Source material:
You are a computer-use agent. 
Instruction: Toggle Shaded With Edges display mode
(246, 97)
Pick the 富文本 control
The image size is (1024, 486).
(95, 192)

Task directions: Write every record out again exactly.

Exercise solution:
You are a computer-use agent. 
Instruction: Toggle Shaded With Edges display mode
(246, 97)
Pick the 富文本 control
The image size is (1024, 486).
(95, 192)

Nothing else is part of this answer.